Hydroxyurea responses and fetal hemoglobin induction in β-thalassemia/HbE patients’ peripheral blood erythroid cell culture

Abstract

Due to genetic heterogeneity of beta-thalassemia (beta-thal) patients, several efforts have been undertaken to determine the efficacy of hydroxyurea treatment. The aim of this work is to determine the responder and nonresponder for hydroxyurea treatment in beta-thal intermedia based on gamma-globin mRNA and fetal hemoglobin (HbF) induction in human erythroid progenitor cells purified from a patient's peripheral blood. Eighteen beta-thal/hemoglobin E patients [13 beta(E)/codon41/42(-TCTT), 4 beta(E)/codon17, and 1 beta(E)/IVS-654], requiring blood transfusion occasionally, with Hb levels of 5.20-8.50 g/dl were studied. The relative levels of gamma-globin mRNA was measured by real-time reverse-transcription polymerase chain reaction and HbF by high-performance liquid chromatography.
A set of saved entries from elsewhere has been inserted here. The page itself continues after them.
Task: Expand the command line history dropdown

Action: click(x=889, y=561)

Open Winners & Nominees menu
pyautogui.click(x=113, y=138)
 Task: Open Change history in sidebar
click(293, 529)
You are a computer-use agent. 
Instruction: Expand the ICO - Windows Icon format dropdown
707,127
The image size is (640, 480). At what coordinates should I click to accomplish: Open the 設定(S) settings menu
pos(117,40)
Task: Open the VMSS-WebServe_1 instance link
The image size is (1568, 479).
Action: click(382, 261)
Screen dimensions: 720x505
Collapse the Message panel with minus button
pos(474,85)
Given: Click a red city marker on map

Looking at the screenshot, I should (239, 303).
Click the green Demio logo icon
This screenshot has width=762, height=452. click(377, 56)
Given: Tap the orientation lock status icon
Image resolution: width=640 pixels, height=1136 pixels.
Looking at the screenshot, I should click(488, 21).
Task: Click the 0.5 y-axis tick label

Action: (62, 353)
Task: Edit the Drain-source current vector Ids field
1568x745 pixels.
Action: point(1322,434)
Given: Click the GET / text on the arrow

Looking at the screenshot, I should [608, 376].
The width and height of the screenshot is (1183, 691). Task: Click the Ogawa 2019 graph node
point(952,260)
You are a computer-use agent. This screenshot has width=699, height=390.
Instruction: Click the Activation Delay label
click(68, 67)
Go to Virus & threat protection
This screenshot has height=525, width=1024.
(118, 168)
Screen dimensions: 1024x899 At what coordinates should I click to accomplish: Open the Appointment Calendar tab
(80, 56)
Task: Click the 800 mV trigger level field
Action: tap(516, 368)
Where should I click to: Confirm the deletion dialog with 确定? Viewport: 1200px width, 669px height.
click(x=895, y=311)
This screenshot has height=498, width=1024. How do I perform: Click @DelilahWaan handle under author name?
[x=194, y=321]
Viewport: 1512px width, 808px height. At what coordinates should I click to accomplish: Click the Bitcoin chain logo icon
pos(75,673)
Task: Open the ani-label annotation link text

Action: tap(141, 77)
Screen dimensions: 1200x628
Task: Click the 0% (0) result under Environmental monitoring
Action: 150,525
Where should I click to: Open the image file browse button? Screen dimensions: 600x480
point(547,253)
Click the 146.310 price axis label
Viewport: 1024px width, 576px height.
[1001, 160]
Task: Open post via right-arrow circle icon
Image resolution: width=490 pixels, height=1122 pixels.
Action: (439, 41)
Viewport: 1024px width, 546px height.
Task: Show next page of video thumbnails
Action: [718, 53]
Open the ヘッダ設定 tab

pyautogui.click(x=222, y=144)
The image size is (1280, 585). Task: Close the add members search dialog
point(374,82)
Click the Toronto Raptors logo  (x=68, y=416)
The results indicated that erythroid progenitor cells treated with 30 mumol/l hydroxyurea for 96 h preferentially enhanced (G)gamma-and (A)gamma-globin mRNA. The mean values of (G)gamma-globin mRNA fold induction were higher than (A)gamma-globin mRNA (12+/-4 vs 4+/-0.30), the Pearson's correlation of (G)gamma-and (A)gamma-globin mRNA was r=0.80. Induction of (G)gamma/(A)gamma globin mRNA is up to ninefold. A 30% increase in the proportion of HbF out of the total Hb was found in cultures derived from four patients, 20-30% in cultures from nine patients, and less than 20% in cultures from five patients. In cultures from only two patients, increase in the proportion of HbF was less than 3%, and (G)gamma/(A)gamma globin mRNA is less than 0.50.